The Marcellus Shale Coalition (MSC) and the Pennsylvania Independent Oil and Gas Association (PIOGA) will study radioactive materials produced from shale development activities, with the results intended to complement a similar study being performed by state regulators, the groups said.
Last January, the Pennsylvania Department of Environmental Protection (DEP) launched a 12- to 14-month study of naturally occurring radioactive material (NORM) and technologically enhanced naturally occurring radioactive material (TENORM); the former can become the latter if disturbed, exposed or concentrated by another activity (see Shale Daily, Oct. 3).
On Monday, MSC and PIOGA said its study “is intended to augment the DEP study and provide samples that are representative of the media being tested, and use the proper sampling and testing procedures in order to compare results.”
According to a 42-page field sampling plan for the MSC-PIOGA study, oil and gas facilities from across Pennsylvania will be tested. The organizations want to test unconventional wells in the dry gas areas in the northern and central parts of the state, and the wet gas area in the southwestern part of the state.

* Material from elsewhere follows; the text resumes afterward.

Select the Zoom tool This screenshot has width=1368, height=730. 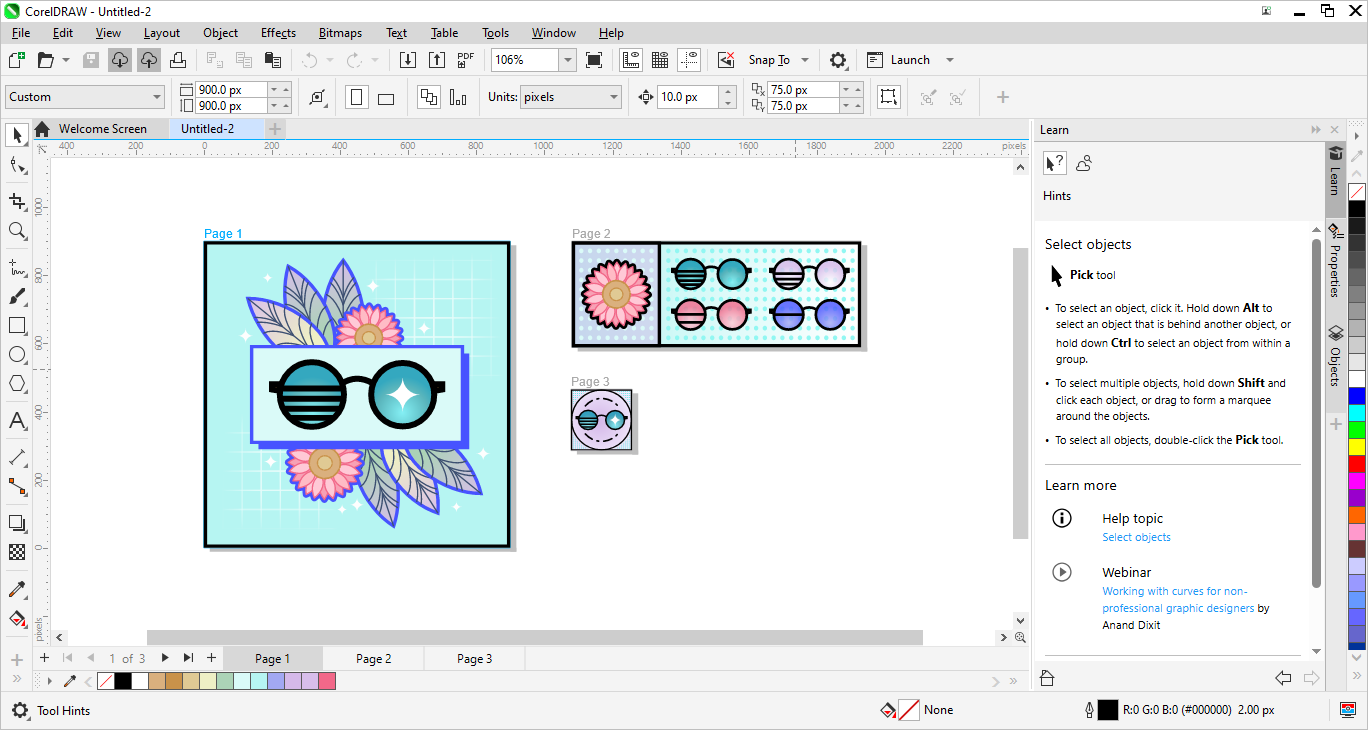(16, 231)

The industry groups also want to collect samples from at least one well targeting the Utica Shale, and possibly other conventional shales — including the Geneseo, Burket and Rhinestreet formations — as well as shallow conventional wells targeting the Oriskany sandstone formation.
MSC and PIOGA also plan to collect samples from wastewater treatment facilities, compressor stations, and other infrastructure that carries and distributes gas produced in Pennsylvania. The groups said their primary constituents of concern were for levels of uranium-238, thorium-232, radium-226, radium-228, radon-220, radon-222, and any unsupported decay chain radionuclides.

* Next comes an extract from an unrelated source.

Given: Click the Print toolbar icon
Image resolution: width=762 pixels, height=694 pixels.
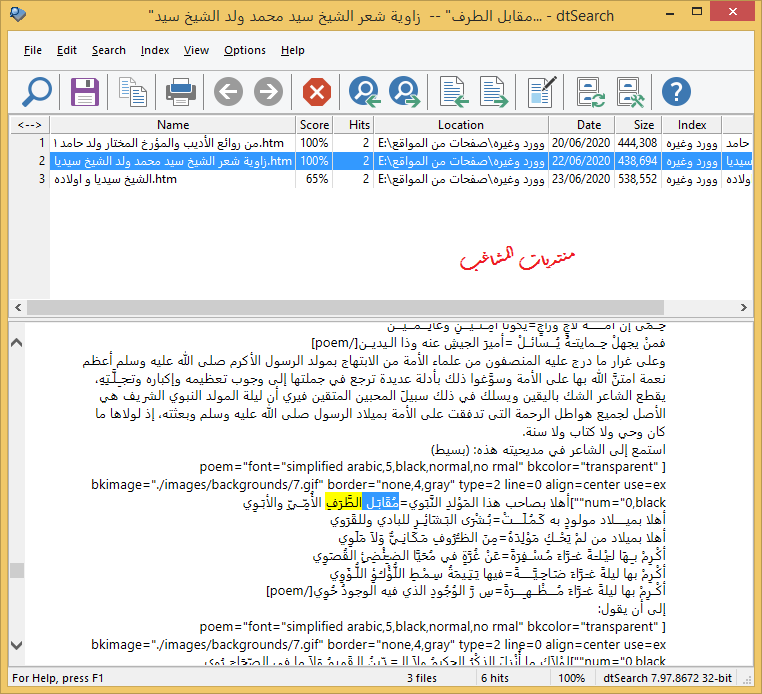Looking at the screenshot, I should pyautogui.click(x=181, y=93).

The samples would include drill cuttings, drilling mud, accumulated solids, treatment water sludge, discharge sediment, solid phase from flowback and produced water, and scale from drill rigs and other equipment. At least three sample events of wastewater and sludge would be collected.
“This study’s sampling plan exhaustively covers the exploration and production process,” said MSC President David Spigelmyer. “Its results, and other sources of sound data, will help our industry more fully understand and proactively address this important issue.”
PIOGA President Lou D’Amico concurred. “We are encouraging our members to participate in this study, along with DEP’s ongoing evaluation,” D’Amico said. “Our organizations will provide our results to the DEP and work closely with the department to continue to make certain that Pennsylvania’s environment is effectively protected and enhanced alongside safe, responsible shale development.”